BOGOR — Perayaan Hari Jadi Bogor (HJB) ke-544 menjadi momentum bagi Pemerintah Kota Bogor untuk meluncurkan dua program strategis di bidang pendidikan. Kebijakan tersebut mencakup pemberian beasiswa baru dan pembukaan akses penuntasan ijazah yang selama ini tertahan di sejumlah sekolah.
Program beasiswa ini menyasar pelajar dari keluarga tidak mampu yang berprestasi di jenjang SD, SMP, hingga SMA sederajat. Pemkot Bogor mengalokasikan dana khusus untuk memastikan tidak ada siswa yang putus sekolah karena alasan ekonomi.
Kepala Dinas Pendidikan Kota Bogor menyebut program ini merupakan bagian dari komitmen pemkot dalam meningkatkan angka partisipasi sekolah. Pendaftaran dibuka secara online melalui portal resmi Dinas Pendidikan.
Selain beasiswa, Pemkot Bogor juga membuka layanan pengambilan ijazah bagi warga yang belum mengambil dokumen kelulusan mereka. Banyak ijazah tertahan karena tunggakan biaya sekolah atau administrasi yang belum rampung.
Pemkot memberikan keringanan dengan menghapus denda keterlambatan dan mempermudah prosedur pengambilan. Warga yang lulus dalam lima tahun terakhir bisa langsung mengurusnya di sekolah masing-masing dengan membawa dokumen kependudukan.
Fenomena ijazah tertahan kerap terjadi di berbagai daerah, termasuk Bogor. Penyebabnya beragam, mulai dari tunggakan SPP, biaya pembangunan sekolah, hingga administrasi yang tidak lengkap saat kelulusan.
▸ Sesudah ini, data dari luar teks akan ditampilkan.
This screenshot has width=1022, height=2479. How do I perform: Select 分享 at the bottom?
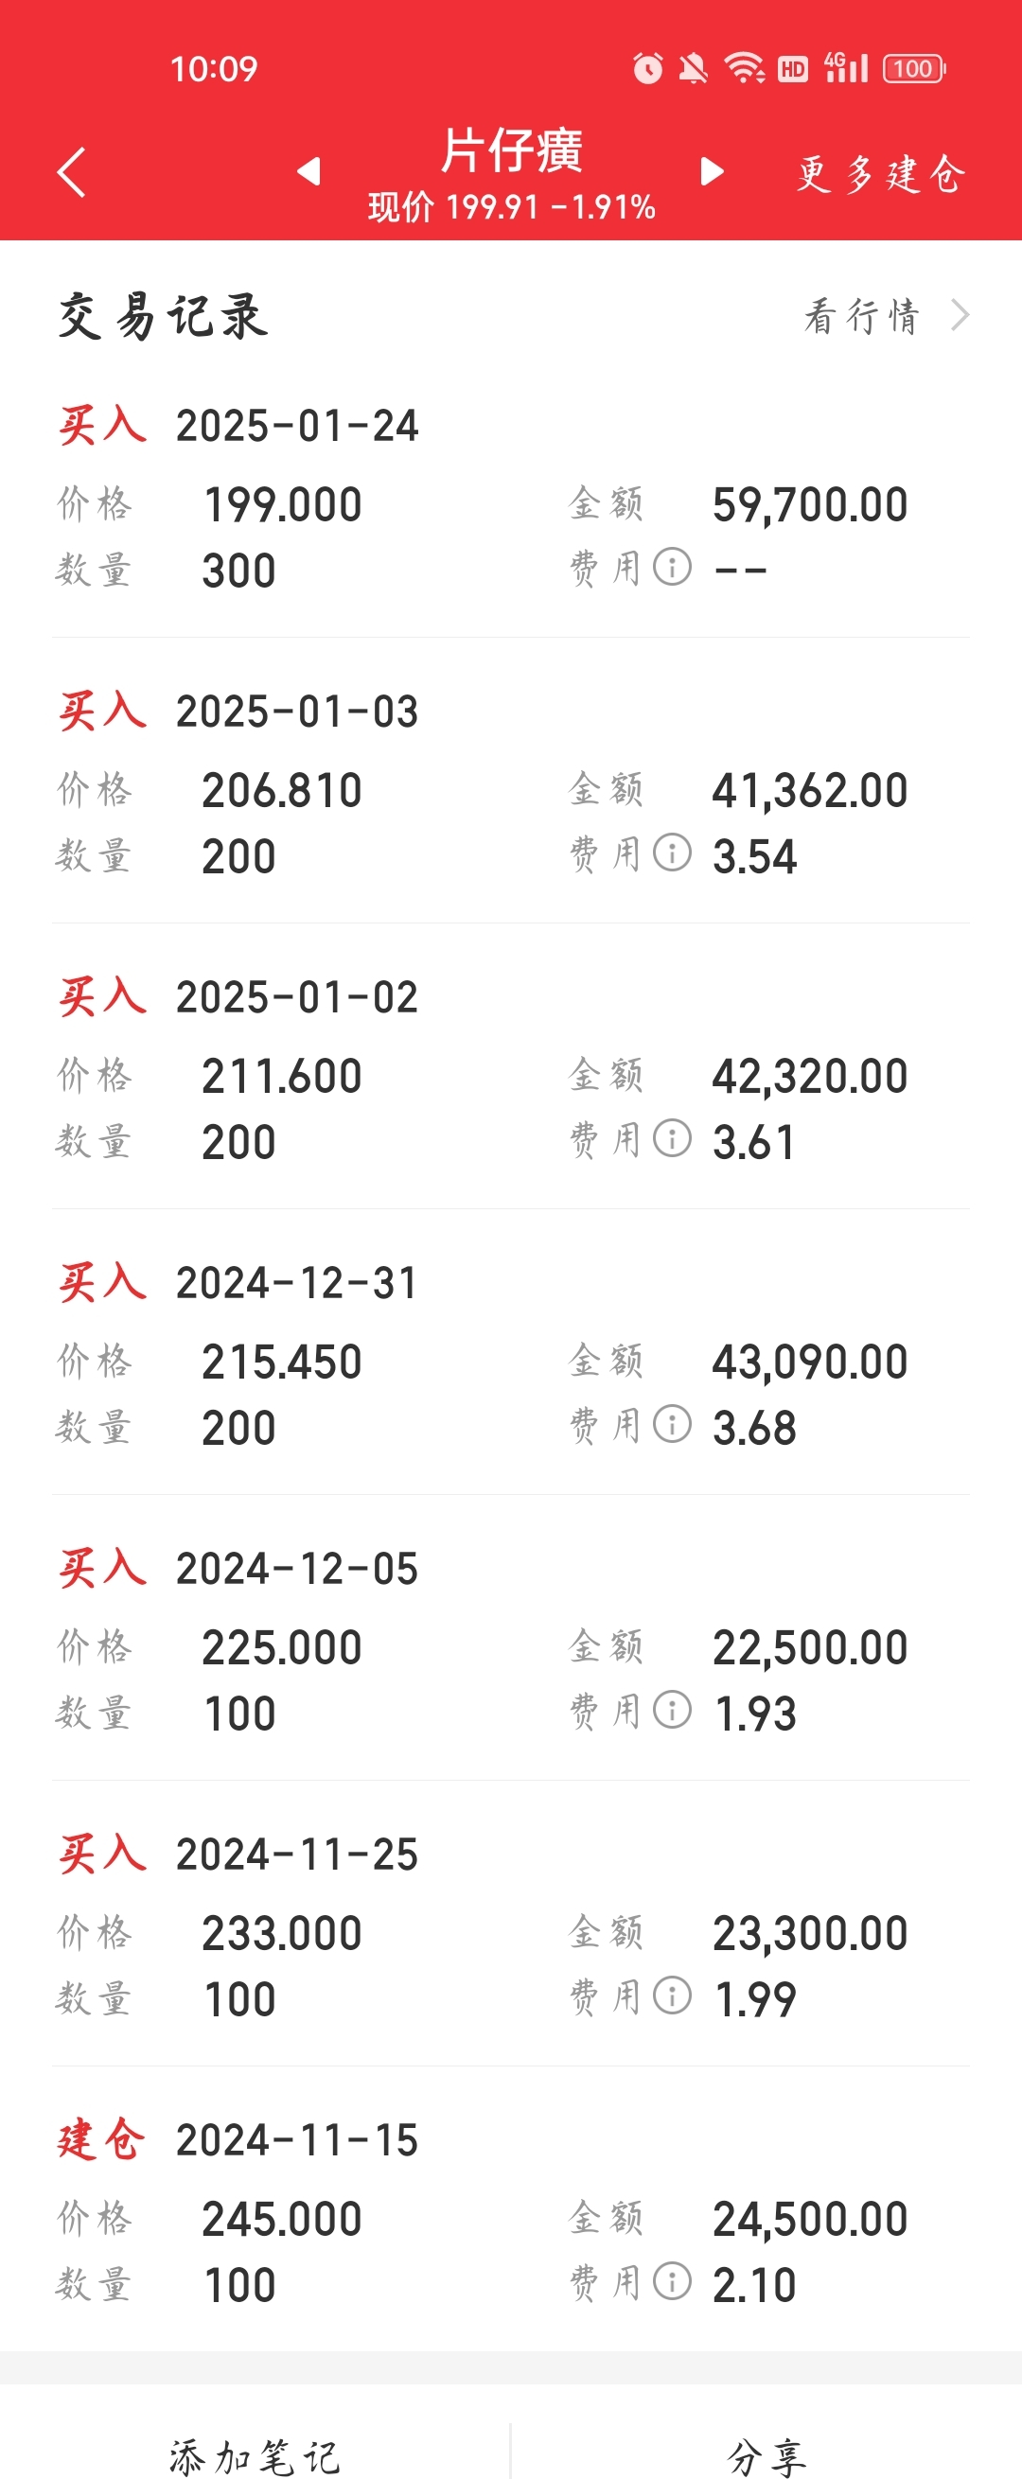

Akibatnya, banyak lulusan kesulitan melamar pekerjaan atau melanjutkan pendidikan karena dokumen penting itu tidak bisa digunakan.
Pemkot Bogor menyadari masalah ini dan menjadikannya prioritas pada HJB ke-544. Dengan membuka akses penuntasan, pemerintah berharap warga bisa segera mendapatkan hak administratif mereka tanpa beban biaya tambahan.
Pemkot Bogor akan memantau realisasi kedua program ini melalui laporan dari masing-masing sekolah. Jika ada kendala di lapangan, dinas terkait siap membuka posko pengaduan. Program beasiswa dan penuntasan ijazah ini berlaku mulai pekan ini hingga akhir tahun ajaran mendatang.